Recent Aero Graduate Presents UAV Research at AHS International

By: Ashley Duvelius

Wei Wei, recent CEAS aerospace engineering PhD graduate, presented his research at the AHS International's 71st Annual Forum and Technology Display. You might recognize his research—it’s the very same that’s being used in Horsefly, the UC-Workhorse Group Inc. autonomous delivery drone.

Wei Wei, PhD (left) with Mark Tischler, PhD, at the conference.

Wei Wei, PhD (left) with Mark Tischler, PhD, at the conference.

Recent UC College of Engineering and Applied Science aerospace engineering graduate, Wei Wei, PhD, presented his work at the AHS (American Helicopter Society) International's 71st Annual Forum and Technology Display on May 7, 2015. The three-day forum, held in Virginia Beach, VA, is the world’s leading international technical event on vertical flight technology. Wei’s work on “System Identification and Controller Optimization of a Quadrotor UAV,” which was co-authored with the US Army’s CIFER/CONDUIT software developer, Mark Tischler, PhD,  was featured at the conference.

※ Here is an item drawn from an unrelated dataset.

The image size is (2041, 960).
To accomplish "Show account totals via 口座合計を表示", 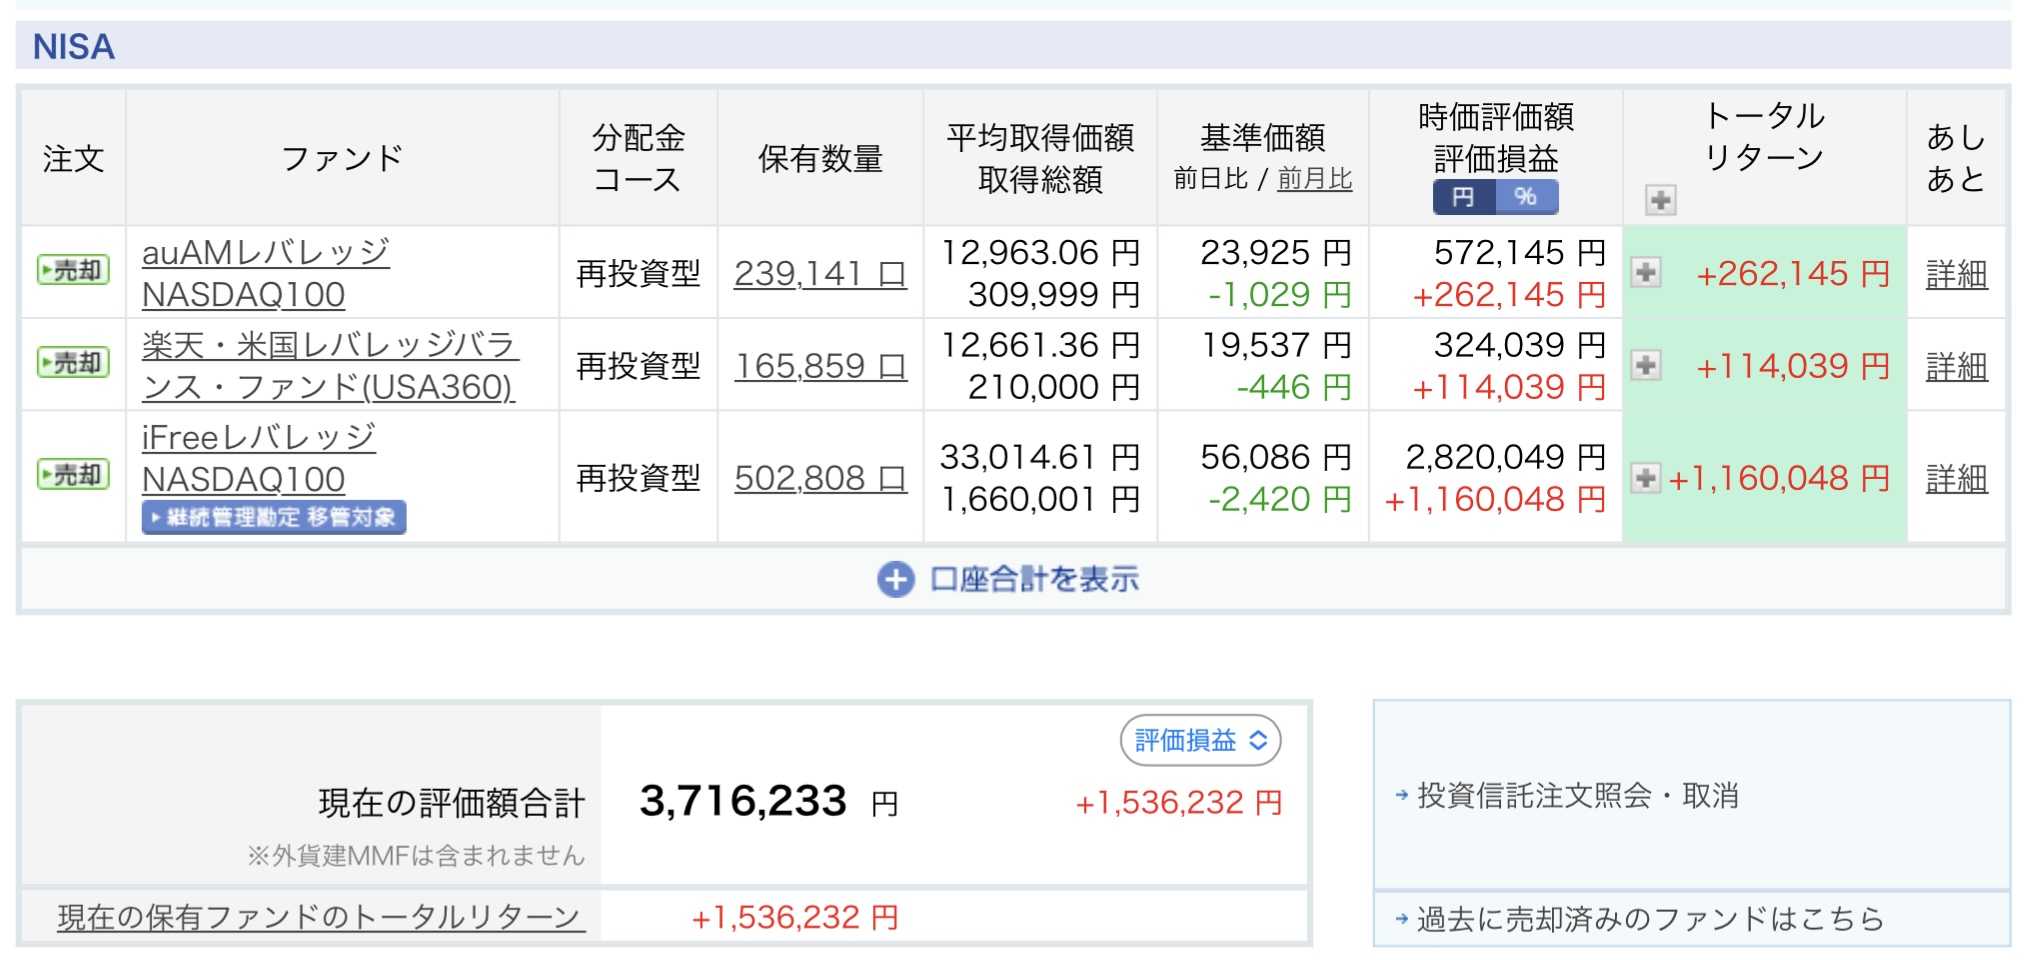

Wei’s PhD work focused on the system identification and control development of a quadrotor (having four propellers) unmanned aerial vehicle (UAV). Under the guidance of his advisor, Kelly Cohen, PhD and professor in the CEAS Department of Aerospace Engineering and Engineering Mechanics, and Dr. Tischler, Wei developed a dynamic model essential for autopilot design for a wide variety of unmanned aircraft having multiple rotors. He used Dr. Tischler’s computer program CIFER® to develop the dynamic models of multi-rotor systems. For this research in particular, he applied his method to quadrotor UAVs (UAVs with four propellers).

Wei’s research provides an efficient and effective method for multi-rotor system modeling and control development. It has a more accurate, less expensive model and control performance.

"A selling point for this configuration is its efficiency, in both time and money, and the accuracy," Wei says. "We're already proving it using flight-test data, and it has matched nearly perfectly. This would enable not only quadrotors, but any multi-rotors to operate on autopilot effectively."

HorseFly, a newly designed, autonomous unmanned aerial vehicle, was developed to work in tandem with Workhorse electric delivery trucks, creating a safe, fast and never-before-seen method of delivering goods. (Elliot Bokeno)

HorseFly, a newly designed, autonomous unmanned aerial vehicle, was developed to work in tandem with Workhorse electric delivery trucks, creating a safe, fast and never-before-seen method of delivering goods. (Elliot Bokeno)

During his time as a CEAS PhD student, Wei led a team of his fellow aerospace engineering students—Bryan Brown, Jeff Bennett, Nicholas Schwartz, Vince DeChellis and Nathaniel Richards—to apply his research and develop an autonomous UAV for the locally-based company, Workhorse Group Inc. (formerly known as AMP Electric Vehicles). The UAV, named Horsefly, works in tandem with Workhorse electric delivery trucks to create a fast and safe method for delivering packaged goods.

The partnership between UC and Workhorse Group Inc. was secured through UCRI, an independent nonprofit institution working to connect UC experts to industry partners, facilitate commercialization of research and enhance experiential learning for UC students.

There is currently a patent filed for the Workhorse Horsefly delivery drone. Wei has been working at Workhorse for the last few months and plans to transfer back to UC as an adjunct instructor in the very near future.

About the AHS International’s 71st Annual Forum & Technology Display

The three-day meeting included more than 230 technical papers, totaling 250+ presentations, detailing the latest theories and breakthroughs in vertical flight technology. Leaders in industry, academia and government discussed their perspectives on the future of vertical flight technology. Also included in the forum were panels of the CEOs of major helicopter manufacturers and suppliers, US Army and US Navy/Marine Corps aviation program managers, and other vertical flight science and technology leaders.

Guests of the conference had the opportunity to see the latest technologies from leading manufacturers, service providers, defense agencies, universities and research & development organizations as well as interact and share ideas with more than 1,200 of the world’s top vertical flight professionals.